Exercise: After locating the line with "You are a GUI" in the entries below, set down exactly that line and each one after it to the end, skipping pictures.

Information supplied:
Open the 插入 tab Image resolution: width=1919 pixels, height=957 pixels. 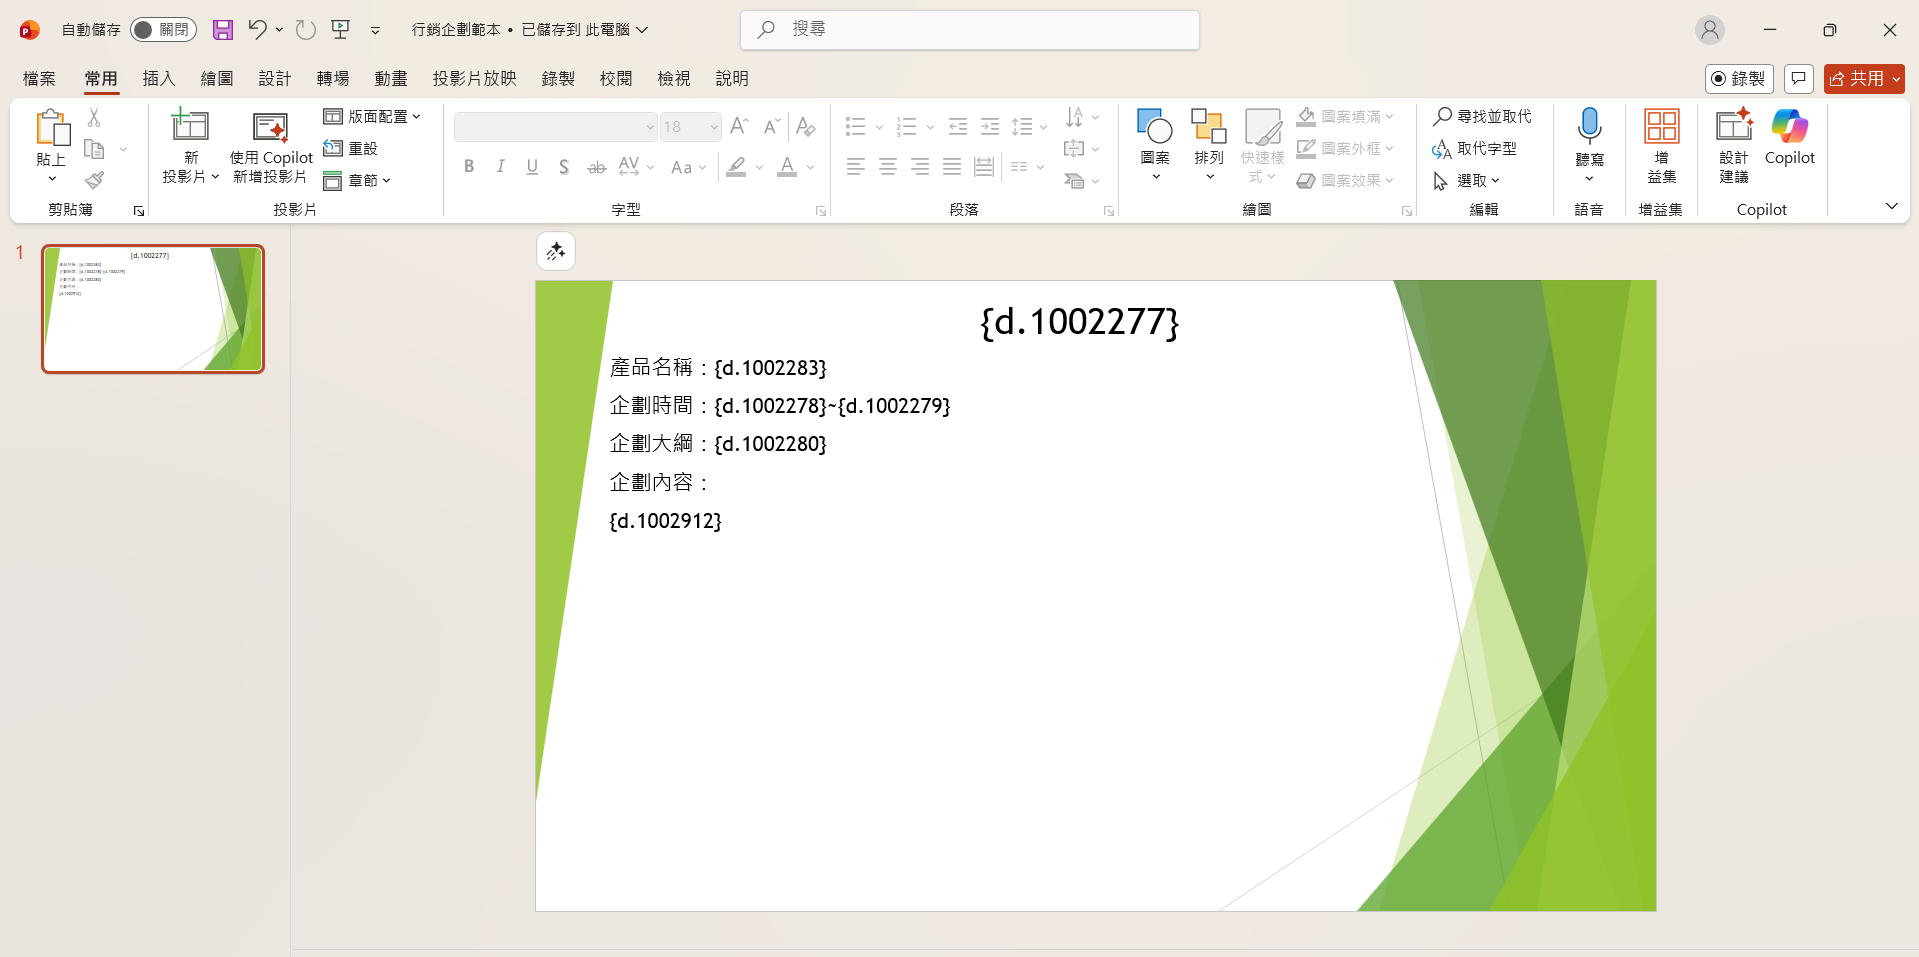(x=159, y=78)
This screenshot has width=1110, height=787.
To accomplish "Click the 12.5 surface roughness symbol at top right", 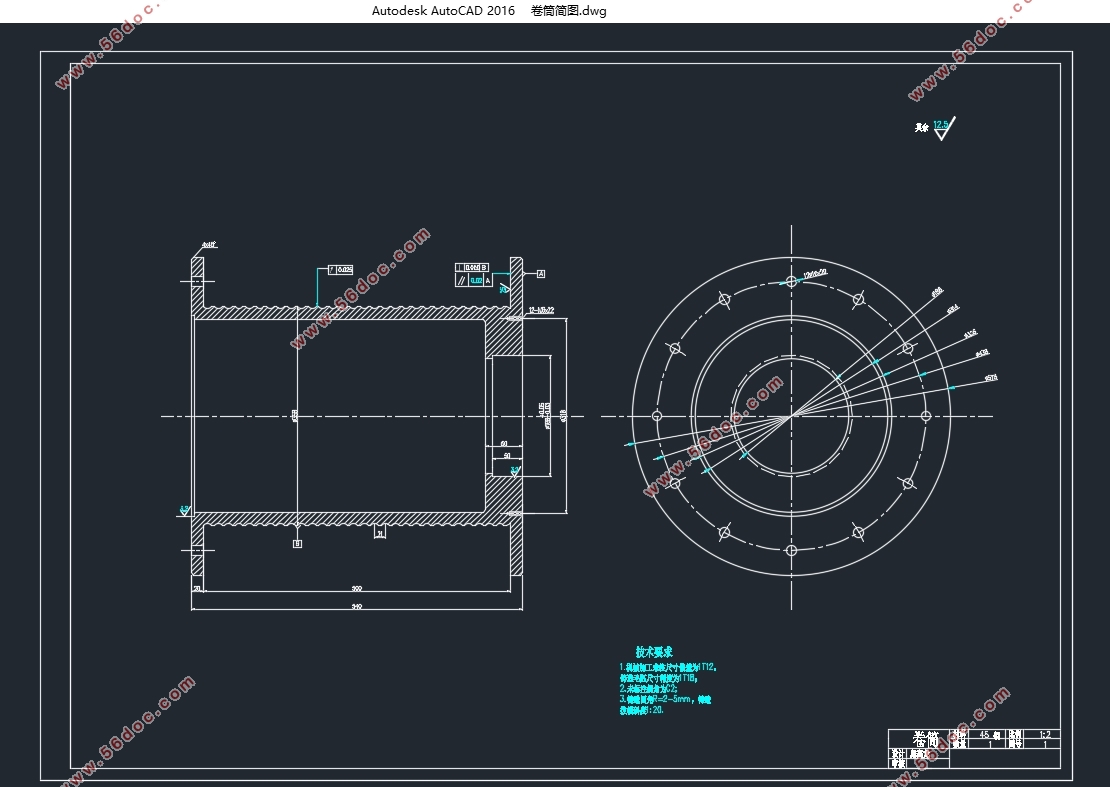I will pyautogui.click(x=944, y=128).
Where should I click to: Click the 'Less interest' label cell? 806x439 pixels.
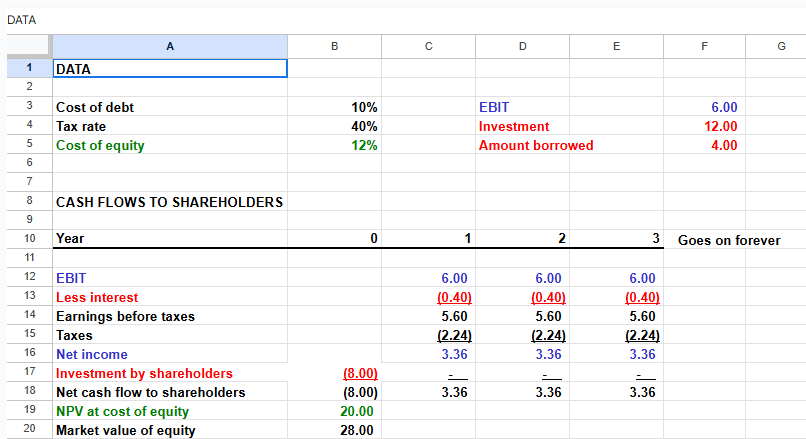click(168, 297)
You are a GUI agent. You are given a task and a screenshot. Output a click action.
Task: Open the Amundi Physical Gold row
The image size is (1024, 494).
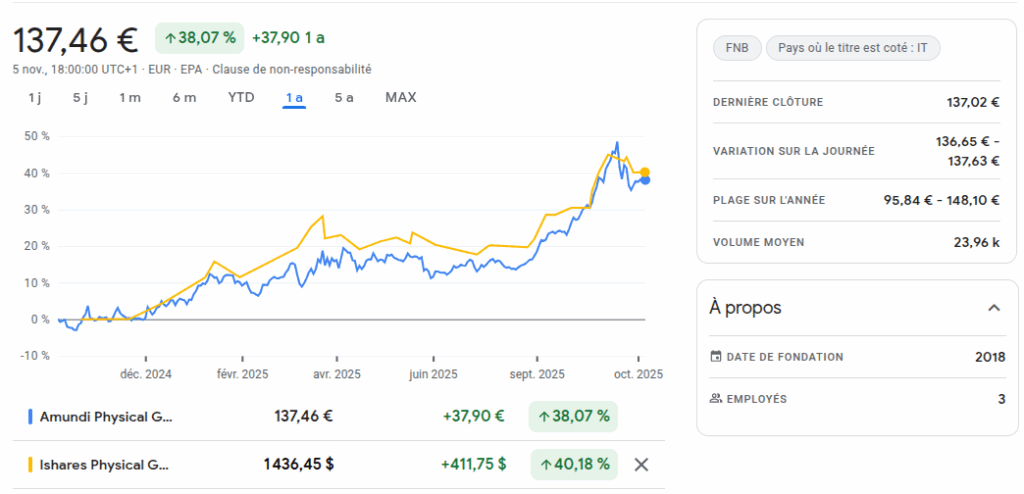(x=105, y=416)
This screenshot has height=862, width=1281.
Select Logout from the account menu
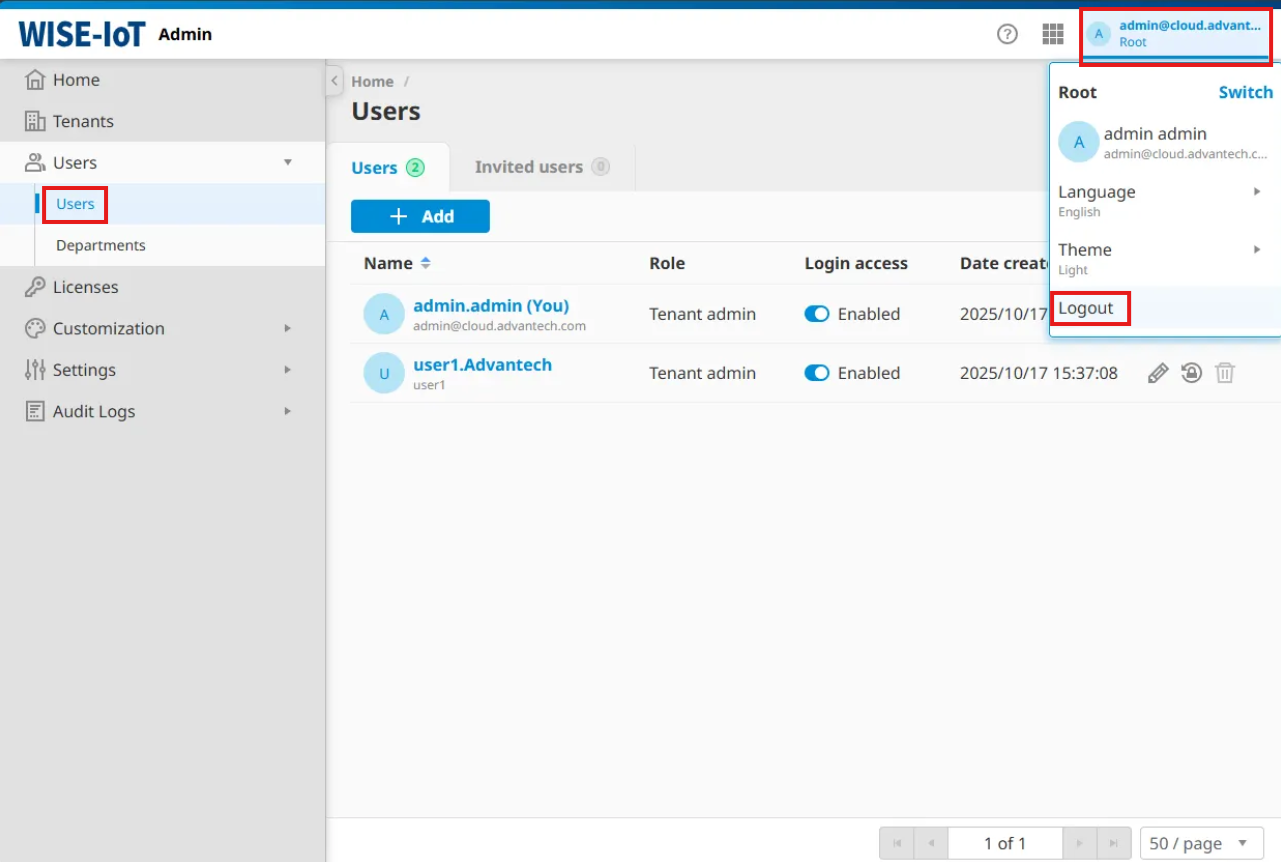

Solution to this problem:
You are a GUI agent. You are given a task and a screenshot. Output a click action.
Task: Open the Amundi Physical Gold row
The image size is (1024, 494).
(x=105, y=416)
This screenshot has height=862, width=1281.
Select Logout from the account menu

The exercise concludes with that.